The implication of this work is that it demonstrates a way to discover modifier loci in human. By building a high quality functional network it would be possible to predict likely modifier loci of a disease and therefore test the association of these candidate loci with the disease rather than the entire genome (Lee et al., Genome Res, in press).
Why are genes harmful when they are overexpressed? We tested many different possible causes of overexpression phenotypes in yeast and found that intrinsic protein disorder is an important determinant of dosage sensitivity (Vavouri et al., Cell, 2009). Disordered regions are prone to make promiscuous molecular interactions when their concentration is increased. We demonstrated that this is the likely cause of pathology when genes are overexpressed.
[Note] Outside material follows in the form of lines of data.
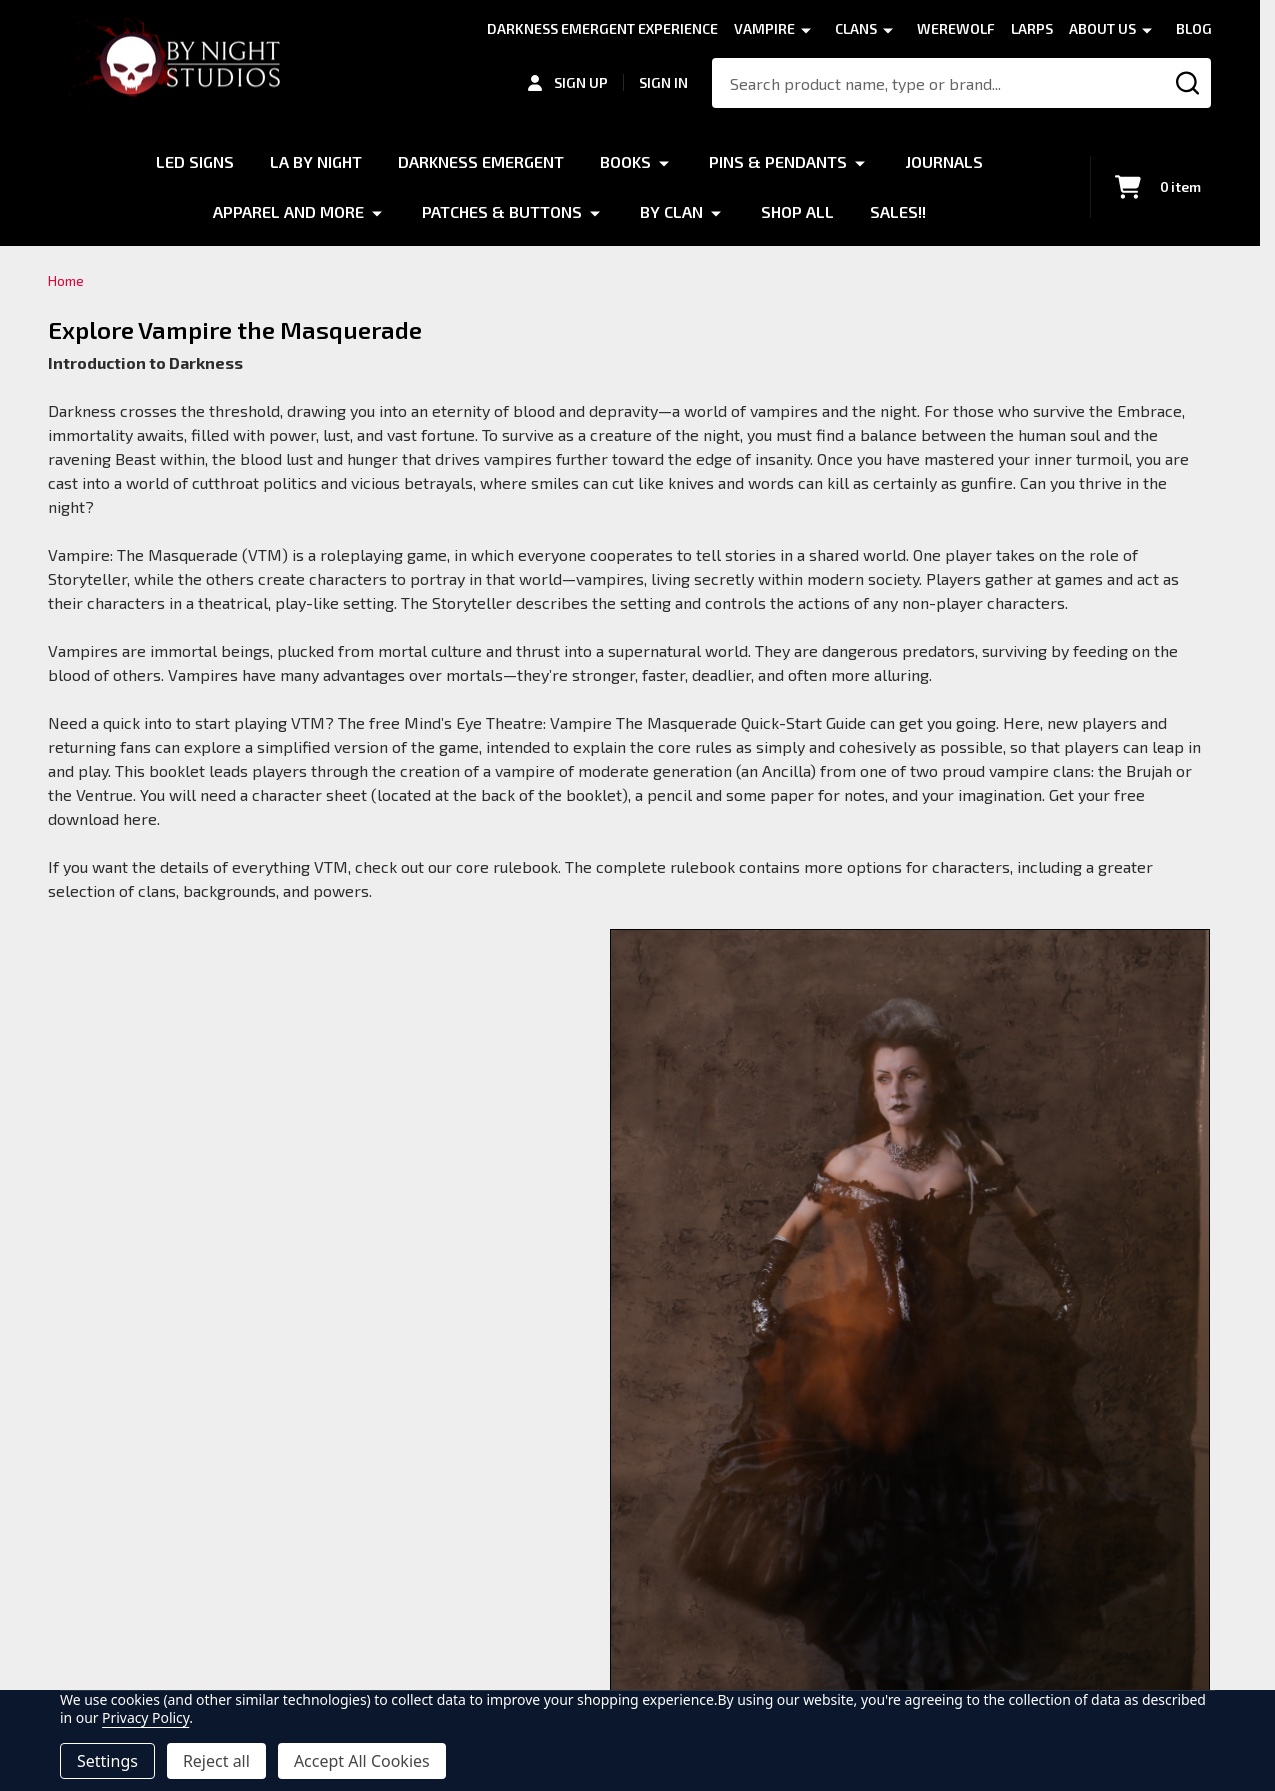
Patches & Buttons (502, 211)
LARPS (1032, 28)
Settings (107, 1761)
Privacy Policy (145, 1717)
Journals (944, 161)
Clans (856, 28)
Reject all (216, 1761)
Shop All (797, 211)
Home (66, 280)
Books (625, 161)
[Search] (1187, 83)
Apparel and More (288, 211)
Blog (1194, 28)
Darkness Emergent (481, 161)
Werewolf (956, 28)
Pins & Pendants (778, 161)
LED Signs (195, 161)
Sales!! (898, 211)
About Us (1102, 28)
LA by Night (316, 161)
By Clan (671, 211)
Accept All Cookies (362, 1761)
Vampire (764, 28)
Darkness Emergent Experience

We validated our findings in two animals, Drosophila melanogaster and C. elegans. In mice and humans the same properties are strongly associated with dosage sensitive oncogenes, such that mass-action-driven molecular interactions may be a frequent cause of cancer. Dosage sensitive genes are tightly regulated at the transcriptional, RNA and protein levels, which may serve to prevent harmful increases in protein concentration under physiological conditions. Mass-action-driven interaction promiscuity is a single theoretical framework that can be used to understand, predict, and possibly treat the effects of increased gene expression in evolution and disease.